──────── Records provided
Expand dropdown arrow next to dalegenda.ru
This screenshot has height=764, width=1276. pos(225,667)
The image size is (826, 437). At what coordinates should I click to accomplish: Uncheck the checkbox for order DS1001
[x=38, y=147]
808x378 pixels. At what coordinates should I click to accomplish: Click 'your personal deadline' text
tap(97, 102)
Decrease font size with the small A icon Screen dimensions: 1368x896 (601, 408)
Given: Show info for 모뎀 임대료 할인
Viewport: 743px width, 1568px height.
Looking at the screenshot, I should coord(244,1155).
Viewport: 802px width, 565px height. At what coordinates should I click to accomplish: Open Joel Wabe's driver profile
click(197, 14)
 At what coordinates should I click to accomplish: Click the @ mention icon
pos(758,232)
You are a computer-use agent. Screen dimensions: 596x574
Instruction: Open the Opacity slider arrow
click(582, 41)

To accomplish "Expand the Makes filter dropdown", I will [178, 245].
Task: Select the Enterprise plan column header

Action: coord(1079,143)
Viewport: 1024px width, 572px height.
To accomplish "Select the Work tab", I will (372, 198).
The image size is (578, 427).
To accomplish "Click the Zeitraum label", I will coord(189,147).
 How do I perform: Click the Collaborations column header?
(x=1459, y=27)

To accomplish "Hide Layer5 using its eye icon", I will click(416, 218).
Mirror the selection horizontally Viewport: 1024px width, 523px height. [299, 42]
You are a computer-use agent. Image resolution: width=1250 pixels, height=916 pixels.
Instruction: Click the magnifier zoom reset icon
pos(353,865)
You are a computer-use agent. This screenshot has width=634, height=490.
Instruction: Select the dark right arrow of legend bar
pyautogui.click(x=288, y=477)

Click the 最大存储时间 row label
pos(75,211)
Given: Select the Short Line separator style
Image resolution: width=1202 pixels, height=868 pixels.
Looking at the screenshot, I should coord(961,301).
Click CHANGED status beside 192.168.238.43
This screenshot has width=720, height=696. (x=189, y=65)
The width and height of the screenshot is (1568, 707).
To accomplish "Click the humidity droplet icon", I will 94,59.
────────────────
#### What needs to be done:
The full set of records above is to be printed again verbatim.

#### Solution to the problem:
Expand dropdown arrow next to dalegenda.ru
This screenshot has height=764, width=1276. pos(225,667)
The image size is (826, 437). At what coordinates should I click to accomplish: Uncheck the checkbox for order DS1001
[x=38, y=147]
808x378 pixels. At what coordinates should I click to accomplish: Click 'your personal deadline' text
tap(97, 102)
Decrease font size with the small A icon Screen dimensions: 1368x896 (601, 408)
Given: Show info for 모뎀 임대료 할인
Viewport: 743px width, 1568px height.
Looking at the screenshot, I should coord(244,1155).
Viewport: 802px width, 565px height. At what coordinates should I click to accomplish: Open Joel Wabe's driver profile
click(197, 14)
 At what coordinates should I click to accomplish: Click the @ mention icon
pos(758,232)
You are a computer-use agent. Screen dimensions: 596x574
Instruction: Open the Opacity slider arrow
click(582, 41)

To accomplish "Expand the Makes filter dropdown", I will [178, 245].
Task: Select the Enterprise plan column header

Action: coord(1079,143)
Viewport: 1024px width, 572px height.
To accomplish "Select the Work tab", I will (372, 198).
The image size is (578, 427).
To accomplish "Click the Zeitraum label", I will coord(189,147).
 How do I perform: Click the Collaborations column header?
(x=1459, y=27)

To accomplish "Hide Layer5 using its eye icon", I will click(416, 218).
Mirror the selection horizontally Viewport: 1024px width, 523px height. [299, 42]
You are a computer-use agent. Image resolution: width=1250 pixels, height=916 pixels.
Instruction: Click the magnifier zoom reset icon
pos(353,865)
You are a computer-use agent. This screenshot has width=634, height=490.
Instruction: Select the dark right arrow of legend bar
pyautogui.click(x=288, y=477)

Click the 最大存储时间 row label
pos(75,211)
Given: Select the Short Line separator style
Image resolution: width=1202 pixels, height=868 pixels.
Looking at the screenshot, I should coord(961,301).
Click CHANGED status beside 192.168.238.43
This screenshot has width=720, height=696. (x=189, y=65)
The width and height of the screenshot is (1568, 707).
To accomplish "Click the humidity droplet icon", I will 94,59.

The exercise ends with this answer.